Posted by – January 24, 2007

Richard JuangAlthough Richard M. Juang is an otherwise studious English professor, I came to know him through my participation with the NCTE Board of Advisors, and increasingly found him to be gentle and smart as a whip. We got to sit down and talk recently at First Event, where he agreed to answer my Five Questions.

(1) Tell me about the impetus that lead to writing Transgender Rights. Why now? Why you, Paisley Currah, and Shannon Price Minter?
Transgender Rights
helps create a discussion of the concrete issues faced by transgender people and communities. Our contributors have all written in an accessible way, while also respecting the need for complex in-depth thought, whether the topic is employment, family law, health care, poverty, or hate crimes. We also provide two important primary documents and commentaries on them: the International Bill of Gender Rights and an important decision from the Colombian Constitutional Court concerning an intersex child. Both have important implications for thinking about how one articulates the right of gender self-determination in law. We wanted to create a single volume that would let students, activists, attorneys, and policy-makers think about transgender civil rights issues, history, and political activism well beyond Transgender 101.Transgender Rights

One of the things the book doesn’t do is get bogged down in a lot of debate about how to define “transgender” or about what transgender identity “means”; we wanted to break sharply away from that tendency in scholarly writing. Instead, we wanted to make available a well-informed overview about the legal and political reality that transgender people live in.

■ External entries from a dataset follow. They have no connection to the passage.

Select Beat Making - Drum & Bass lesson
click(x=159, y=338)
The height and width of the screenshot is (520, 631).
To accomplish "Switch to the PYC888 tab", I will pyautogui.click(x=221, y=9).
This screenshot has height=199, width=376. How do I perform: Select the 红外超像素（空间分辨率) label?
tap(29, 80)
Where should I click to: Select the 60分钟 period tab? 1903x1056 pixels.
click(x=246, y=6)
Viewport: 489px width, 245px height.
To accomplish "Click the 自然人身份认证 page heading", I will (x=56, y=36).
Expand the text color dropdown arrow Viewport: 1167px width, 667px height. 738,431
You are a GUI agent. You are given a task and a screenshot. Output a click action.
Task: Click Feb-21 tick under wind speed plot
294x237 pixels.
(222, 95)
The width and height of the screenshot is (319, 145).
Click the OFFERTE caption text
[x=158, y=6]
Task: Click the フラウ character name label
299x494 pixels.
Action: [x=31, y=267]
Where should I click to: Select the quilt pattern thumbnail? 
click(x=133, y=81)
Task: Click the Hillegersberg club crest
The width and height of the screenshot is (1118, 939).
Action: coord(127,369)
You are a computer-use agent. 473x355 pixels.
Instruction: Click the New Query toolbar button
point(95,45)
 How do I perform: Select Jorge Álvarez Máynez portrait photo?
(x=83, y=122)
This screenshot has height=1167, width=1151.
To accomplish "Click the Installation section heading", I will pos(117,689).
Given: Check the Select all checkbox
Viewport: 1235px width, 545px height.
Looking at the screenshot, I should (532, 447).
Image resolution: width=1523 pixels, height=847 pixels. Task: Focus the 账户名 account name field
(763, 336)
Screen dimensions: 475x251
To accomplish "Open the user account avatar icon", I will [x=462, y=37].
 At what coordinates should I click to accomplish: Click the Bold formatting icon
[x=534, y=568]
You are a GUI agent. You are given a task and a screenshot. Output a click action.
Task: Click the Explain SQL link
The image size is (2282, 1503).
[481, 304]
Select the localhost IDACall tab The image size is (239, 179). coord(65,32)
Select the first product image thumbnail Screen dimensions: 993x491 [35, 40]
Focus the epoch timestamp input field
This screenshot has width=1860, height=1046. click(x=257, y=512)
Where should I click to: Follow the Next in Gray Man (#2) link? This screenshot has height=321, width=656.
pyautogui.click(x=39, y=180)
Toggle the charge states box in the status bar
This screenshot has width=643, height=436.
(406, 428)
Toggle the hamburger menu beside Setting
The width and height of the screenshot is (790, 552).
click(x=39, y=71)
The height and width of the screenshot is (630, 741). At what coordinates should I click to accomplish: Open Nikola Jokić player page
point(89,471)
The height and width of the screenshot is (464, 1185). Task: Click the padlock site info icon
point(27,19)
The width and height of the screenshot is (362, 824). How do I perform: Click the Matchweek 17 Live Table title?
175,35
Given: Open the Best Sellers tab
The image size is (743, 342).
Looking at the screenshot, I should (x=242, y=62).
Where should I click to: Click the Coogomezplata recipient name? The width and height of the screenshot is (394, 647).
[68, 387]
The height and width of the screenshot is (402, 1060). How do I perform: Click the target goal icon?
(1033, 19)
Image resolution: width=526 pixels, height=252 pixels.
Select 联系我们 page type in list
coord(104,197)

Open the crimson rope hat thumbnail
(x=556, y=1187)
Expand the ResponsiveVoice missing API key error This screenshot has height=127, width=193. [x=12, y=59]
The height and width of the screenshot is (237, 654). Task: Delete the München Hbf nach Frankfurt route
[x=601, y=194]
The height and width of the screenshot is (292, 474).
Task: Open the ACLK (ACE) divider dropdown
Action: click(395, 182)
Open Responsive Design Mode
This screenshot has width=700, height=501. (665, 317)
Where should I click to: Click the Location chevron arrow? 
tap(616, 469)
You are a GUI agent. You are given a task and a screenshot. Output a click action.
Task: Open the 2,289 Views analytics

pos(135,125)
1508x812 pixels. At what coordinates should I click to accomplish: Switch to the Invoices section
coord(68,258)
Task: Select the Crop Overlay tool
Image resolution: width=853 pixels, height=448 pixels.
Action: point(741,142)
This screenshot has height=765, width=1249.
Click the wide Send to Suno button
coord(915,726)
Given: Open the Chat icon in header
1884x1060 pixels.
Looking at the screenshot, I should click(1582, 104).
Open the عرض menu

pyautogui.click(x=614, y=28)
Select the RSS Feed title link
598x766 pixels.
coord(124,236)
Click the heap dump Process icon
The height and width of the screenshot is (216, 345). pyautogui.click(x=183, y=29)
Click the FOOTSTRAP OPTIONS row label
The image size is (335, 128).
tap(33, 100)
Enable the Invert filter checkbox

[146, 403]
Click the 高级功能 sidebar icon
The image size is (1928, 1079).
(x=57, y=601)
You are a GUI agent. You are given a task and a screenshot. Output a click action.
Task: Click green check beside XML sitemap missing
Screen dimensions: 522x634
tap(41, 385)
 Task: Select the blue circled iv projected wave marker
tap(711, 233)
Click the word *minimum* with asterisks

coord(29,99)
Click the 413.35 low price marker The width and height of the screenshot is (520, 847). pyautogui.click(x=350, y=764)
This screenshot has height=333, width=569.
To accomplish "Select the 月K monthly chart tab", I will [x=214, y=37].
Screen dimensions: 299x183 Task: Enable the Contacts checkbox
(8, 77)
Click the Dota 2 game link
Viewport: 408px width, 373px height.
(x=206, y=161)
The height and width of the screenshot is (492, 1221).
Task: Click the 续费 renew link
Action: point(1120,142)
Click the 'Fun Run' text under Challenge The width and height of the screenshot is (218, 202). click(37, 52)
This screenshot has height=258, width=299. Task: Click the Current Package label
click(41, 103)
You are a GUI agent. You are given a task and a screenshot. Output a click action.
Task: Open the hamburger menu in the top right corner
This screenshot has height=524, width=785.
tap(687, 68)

Oddly enough, Shannon, Paisley and I each did graduate work in a different field at Cornell University in Ithaca NY. (Apparently, a small town in upstate New York is a good place to create transgender activists!) The book represents a cross-disciplinary collaboration where, although we had common goals for the book, we also had different perspectives. The result was that, as editors, we were able to stay alert to the fact that the transgender movement is diverse and has many different priorities and types of activism.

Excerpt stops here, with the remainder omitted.